Stellenbeschreibung
Für unseren Kunden sind wir auf der Suche nach einem AI Infrastructure & Inference Engineer (m/w/d) mit Fokus GPU & LLM.
Laufzeit: 5.1.26
Auslastung: Vollzeit
Einsatzort: Remote
• Design, implement, and optimize LLM and multimodal inference pipelines across multi-GPU, multi-node, and distributed environments.
• Build request routing and load balancing systems to ensure ultra-low latency, high-throughput services.
• Develop auto-scaling and intelligent resource allocation to meet strict SLAs across multiple data centers.
• Architect trade-offs between latency, throughput, and cost efficiency for diverse workloads.

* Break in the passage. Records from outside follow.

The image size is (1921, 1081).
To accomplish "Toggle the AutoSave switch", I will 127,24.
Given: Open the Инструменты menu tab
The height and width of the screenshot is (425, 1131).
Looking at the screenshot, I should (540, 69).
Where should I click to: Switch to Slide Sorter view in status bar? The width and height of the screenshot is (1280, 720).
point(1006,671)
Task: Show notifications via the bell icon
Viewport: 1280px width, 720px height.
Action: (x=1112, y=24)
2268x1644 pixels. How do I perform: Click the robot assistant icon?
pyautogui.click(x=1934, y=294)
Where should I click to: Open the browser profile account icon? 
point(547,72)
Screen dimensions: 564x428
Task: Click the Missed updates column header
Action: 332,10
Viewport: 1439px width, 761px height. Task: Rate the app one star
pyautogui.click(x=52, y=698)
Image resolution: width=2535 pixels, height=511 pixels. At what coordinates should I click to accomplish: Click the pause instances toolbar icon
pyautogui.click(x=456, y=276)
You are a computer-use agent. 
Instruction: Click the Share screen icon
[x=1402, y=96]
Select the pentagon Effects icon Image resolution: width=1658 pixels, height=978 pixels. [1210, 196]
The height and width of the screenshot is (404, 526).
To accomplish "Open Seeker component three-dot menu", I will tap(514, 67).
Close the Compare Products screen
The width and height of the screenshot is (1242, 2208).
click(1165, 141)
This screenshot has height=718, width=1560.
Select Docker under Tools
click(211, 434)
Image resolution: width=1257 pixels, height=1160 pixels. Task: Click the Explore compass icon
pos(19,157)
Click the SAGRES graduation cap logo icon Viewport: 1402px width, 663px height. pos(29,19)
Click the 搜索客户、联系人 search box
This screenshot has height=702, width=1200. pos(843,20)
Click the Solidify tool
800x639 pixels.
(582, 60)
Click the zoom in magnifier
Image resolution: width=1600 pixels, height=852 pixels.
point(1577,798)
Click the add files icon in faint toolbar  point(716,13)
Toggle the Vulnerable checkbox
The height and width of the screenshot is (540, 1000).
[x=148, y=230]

• Implement traffic shaping and multi-tenant orchestration for fair and reliable compute allocation.
• Collaborate with AI researchers, platform engineers, and ML practitioners to bring new model architectures to production.
• Automate system provisioning, deployment pipelines, and operational tasks using modern DevOps and MLOps practices.
• Monitor, profile, and benchmark system-level performance for maximum GPU utilization and uptime.
• Apply best practices in system security, observability (logging/metrics/tracing), and disaster recovery.
• Contribute to open-source ecosystems and internal tooling to push the boundaries of inference performance.
• Maintain comprehensive technical documentation and participate in continuous process improvements.
Required skills
• Bachelor’s or Master’s degree in Computer Science, Engineering, or a related field.
• 5+ years of experience in high-performance computing, GPU infrastructure, or distributed systems.
• Deep understanding of multi-GPU orchestration, workload scheduling, and distributed architectures.
• Proficiency with programming (Python or similar language) and systems automation scripting.
• Strong background in containerization (Docker), orchestration frameworks (Kubernetes), and CI/CD pipelines.
• Familiarity with observability tools such as Prometheus, Grafana, and OpenTelemetry.
• Strong understanding of OS-level performance (multi-threading, networking, memory management).
• Clear communication skills and the ability to work collaboratively across technical teams.
Preferred Skills
• Experience with NVIDIA DGX systems, NIM, TensorRT-LLM, or high-performance inference frameworks.
• Hands-on knowledge of CUDA, NCCL, Triton, MPI, NVLink, or InfiniBand networking.
• Experience deploying GPU clusters in both cloud and bare-metal environments.
• Familiarity with open-source inference ecosystems like SGLang, vLLM, or NVIDIA Dynamo.
• Knowledge of LLM optimization techniques for inference and fine-tuning acceleration.
• Understanding of enterprise security frameworks, compliance standards, and GDPR requirements.